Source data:
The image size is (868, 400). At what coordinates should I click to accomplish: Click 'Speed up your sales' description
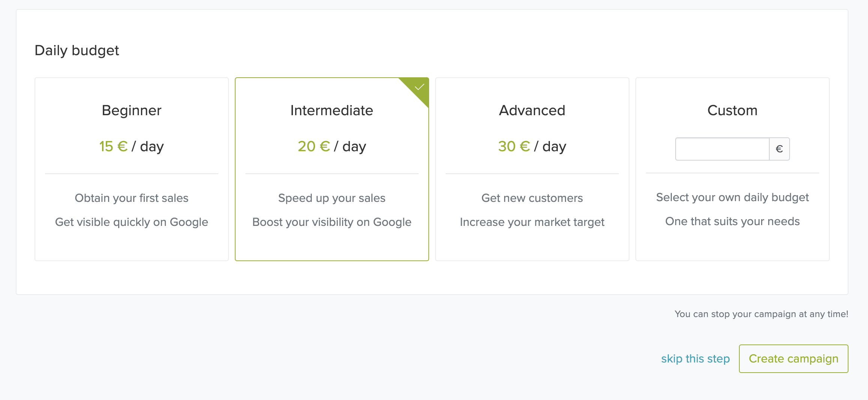tap(332, 198)
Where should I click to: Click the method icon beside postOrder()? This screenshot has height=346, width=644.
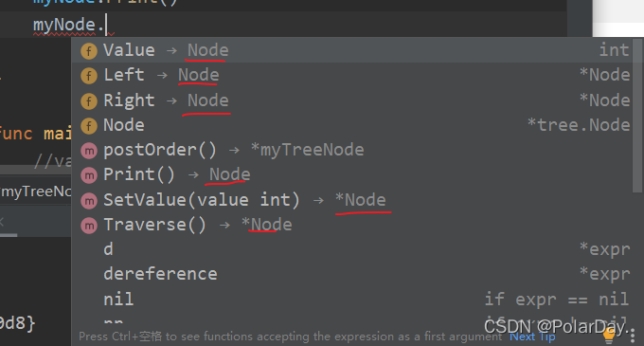[x=89, y=151]
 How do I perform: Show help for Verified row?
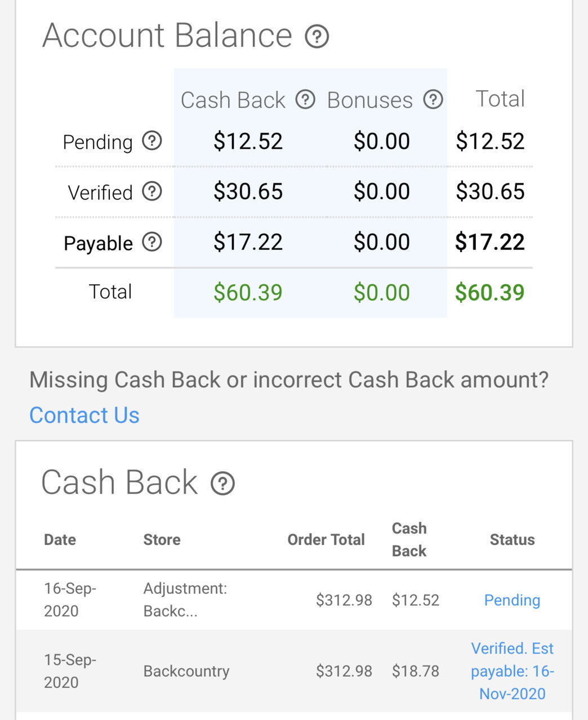coord(152,191)
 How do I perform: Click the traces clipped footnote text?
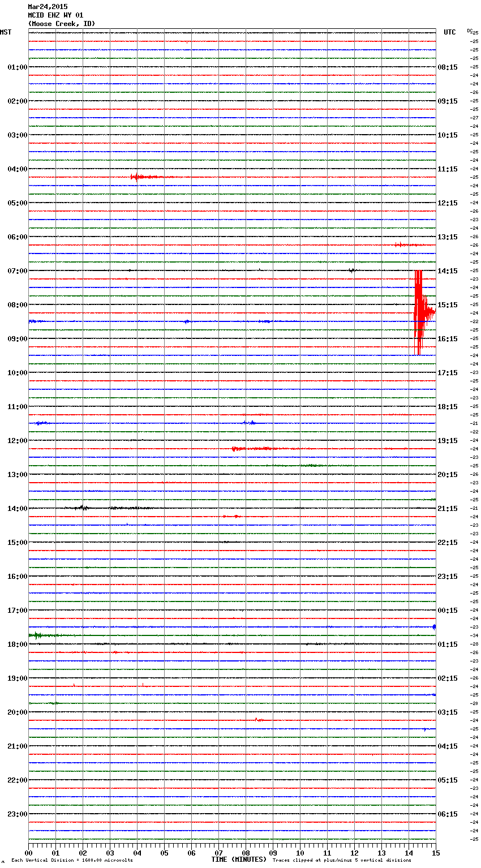coord(342,861)
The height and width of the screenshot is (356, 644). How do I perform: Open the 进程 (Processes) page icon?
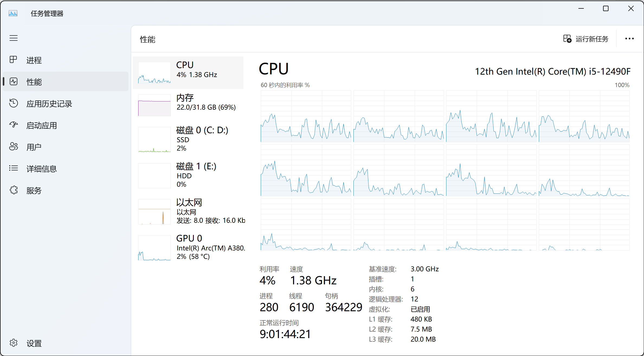coord(13,60)
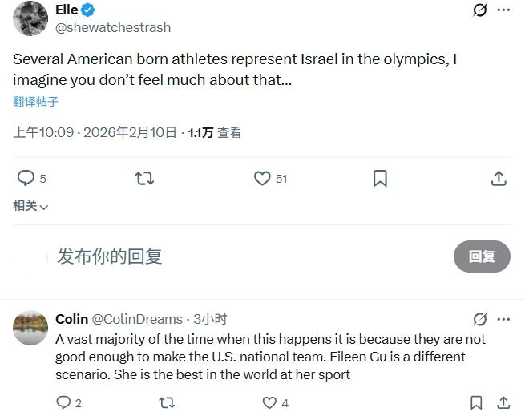
Task: Click the 发布你的回复 reply input field
Action: pos(240,256)
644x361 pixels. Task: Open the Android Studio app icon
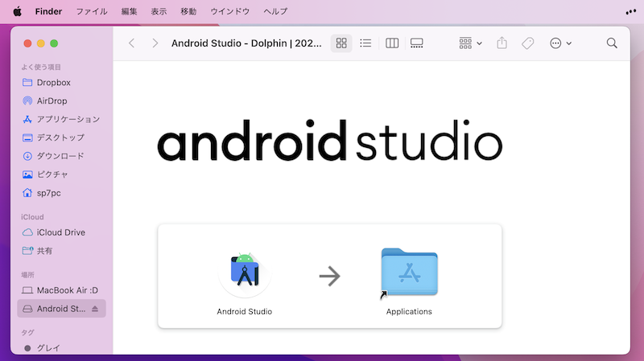click(245, 273)
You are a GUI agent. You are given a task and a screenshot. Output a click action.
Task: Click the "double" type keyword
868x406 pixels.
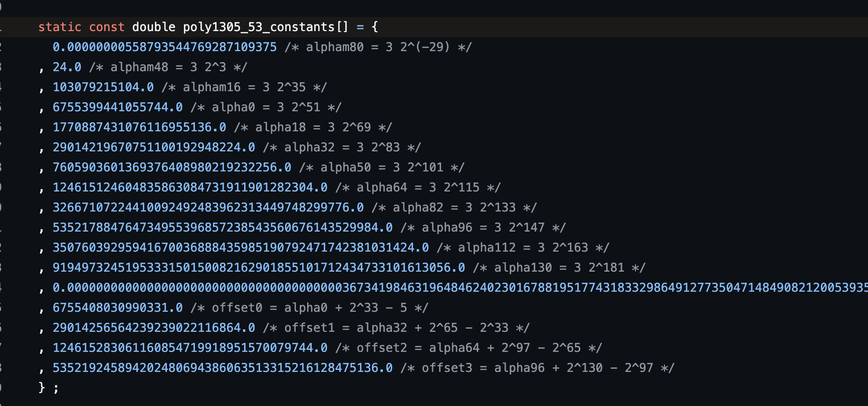[154, 27]
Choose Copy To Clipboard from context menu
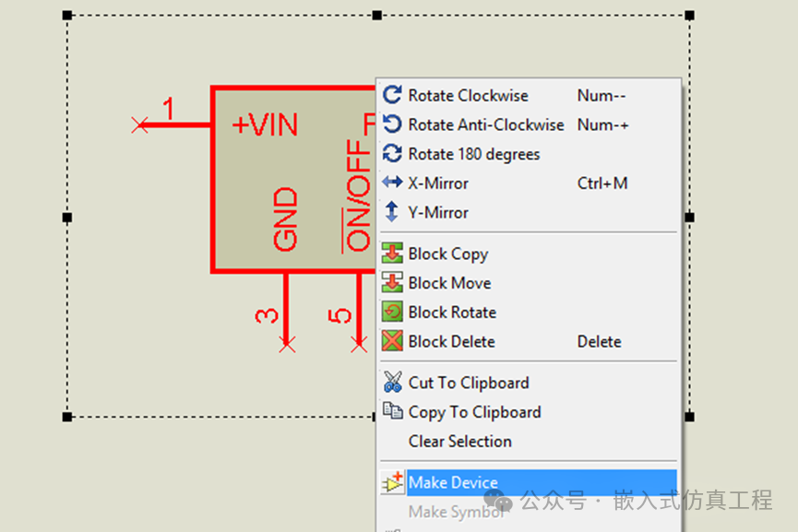Screen dimensions: 798x532 pyautogui.click(x=474, y=412)
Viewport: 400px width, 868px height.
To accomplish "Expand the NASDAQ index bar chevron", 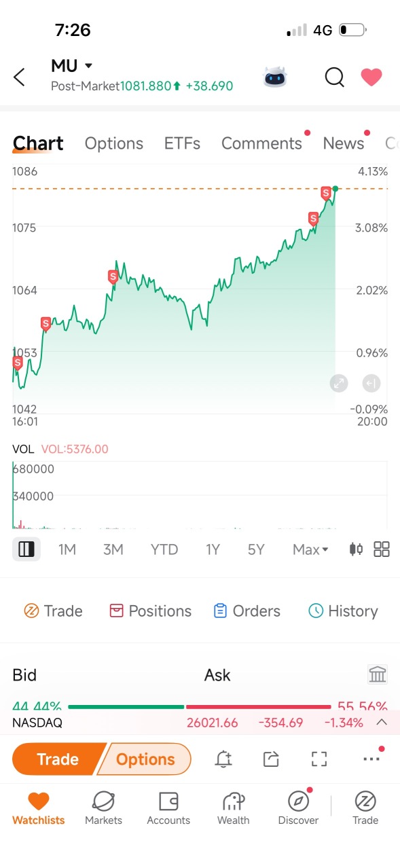I will click(x=382, y=722).
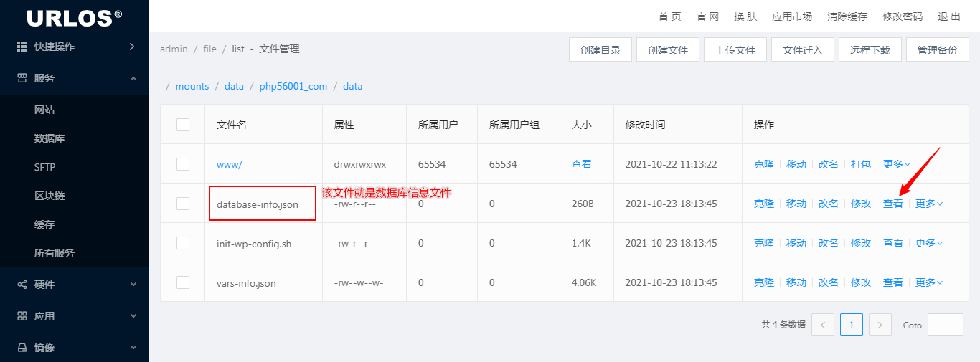Click the 服务 store icon in sidebar
Screen dimensions: 980x362
(22, 78)
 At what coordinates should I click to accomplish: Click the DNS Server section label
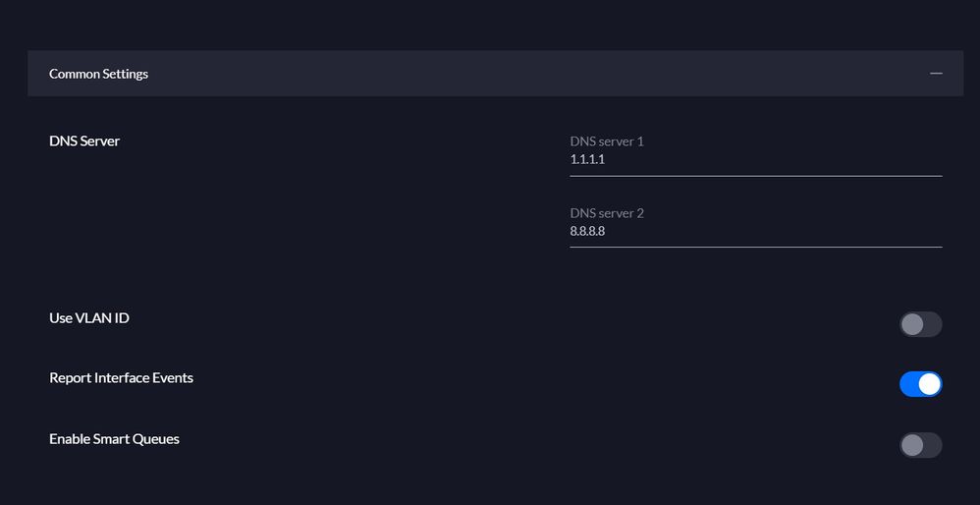(x=84, y=140)
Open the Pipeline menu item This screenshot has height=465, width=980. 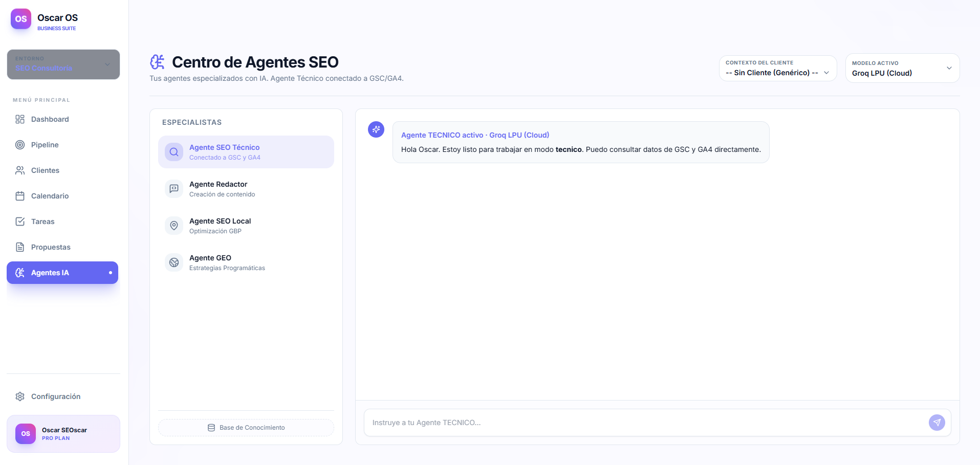[45, 145]
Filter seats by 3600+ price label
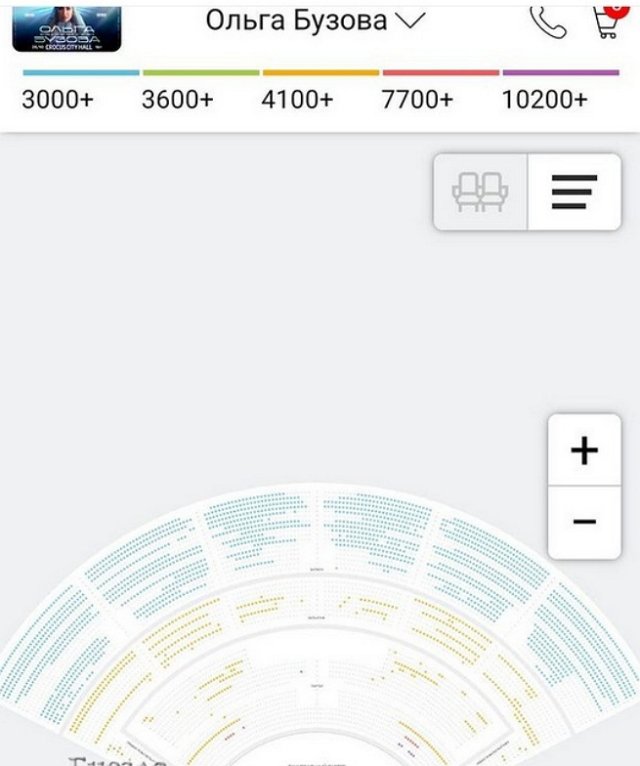Screen dimensions: 640x766 (177, 100)
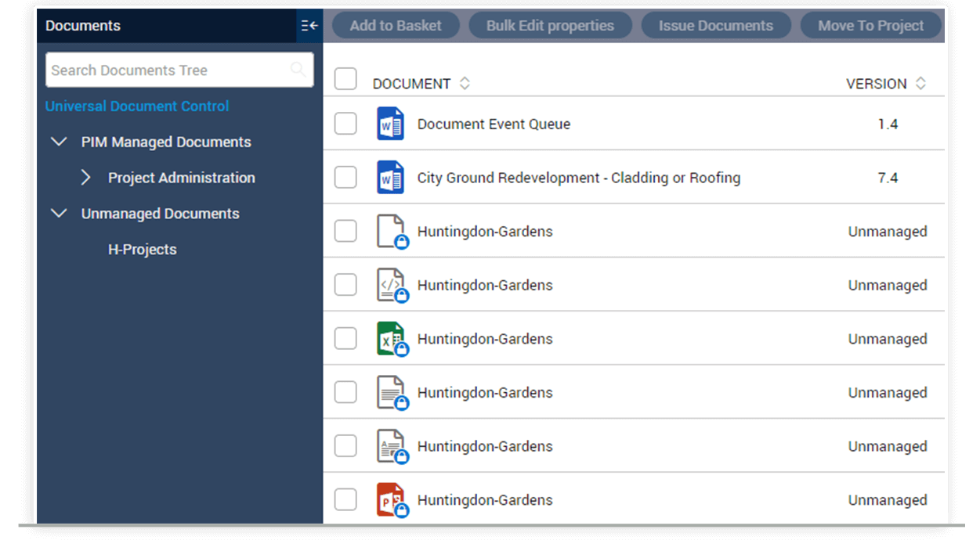Click the Add to Basket button
The height and width of the screenshot is (551, 980).
tap(396, 26)
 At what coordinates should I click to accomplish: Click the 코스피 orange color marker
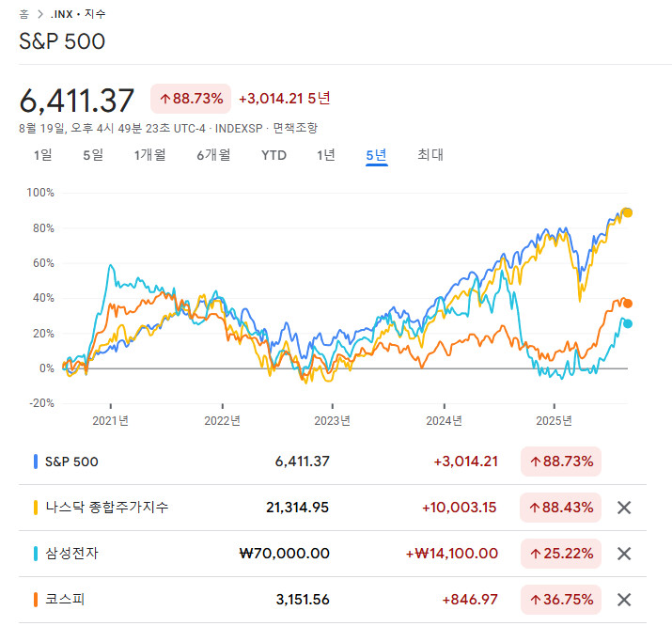[x=36, y=600]
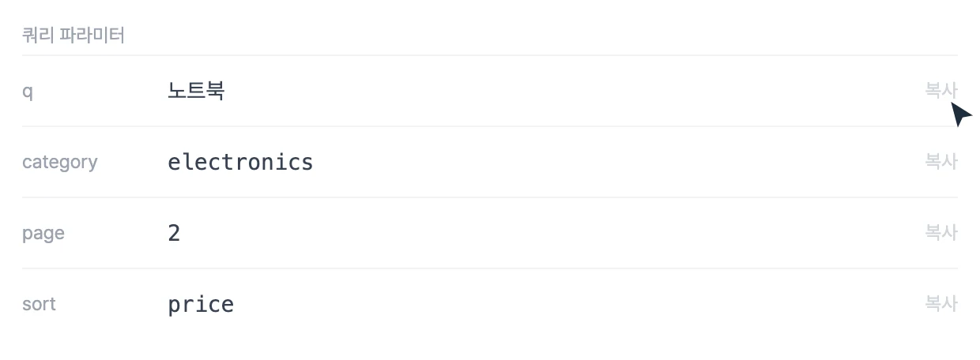980x360 pixels.
Task: Click blank space between price and 복사
Action: pyautogui.click(x=579, y=304)
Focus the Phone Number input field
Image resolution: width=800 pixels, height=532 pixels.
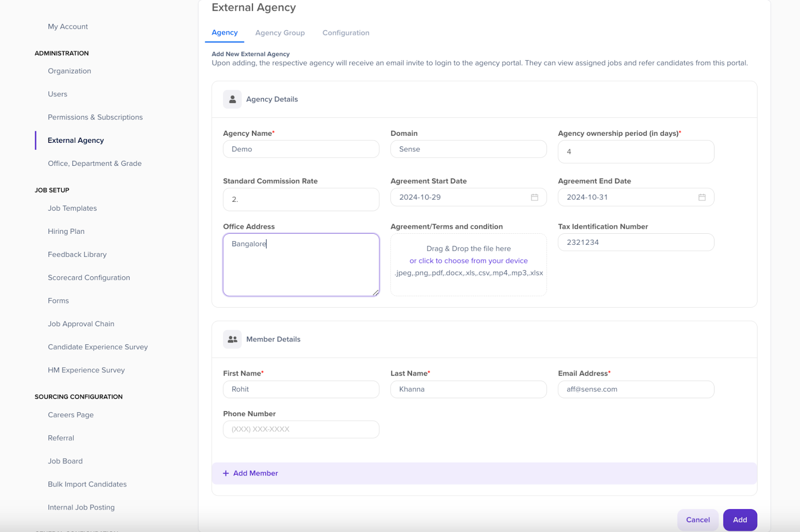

# [WHAT IS NEEDED]
Set down word for word the lines above from the one with "You are a GUI" up to and including the one with "Viewport: 400px width, 868px height.". Omit every picture.

# [OUTPUT FOR THIS EXERCISE]
You are a GUI agent. You are given a task and a screenshot. Output a click action.
Task: Click the "double" type keyword
868x406 pixels.
[154, 27]
Choose Copy To Clipboard from context menu
Screen dimensions: 798x532 pyautogui.click(x=474, y=412)
Viewport: 400px width, 868px height.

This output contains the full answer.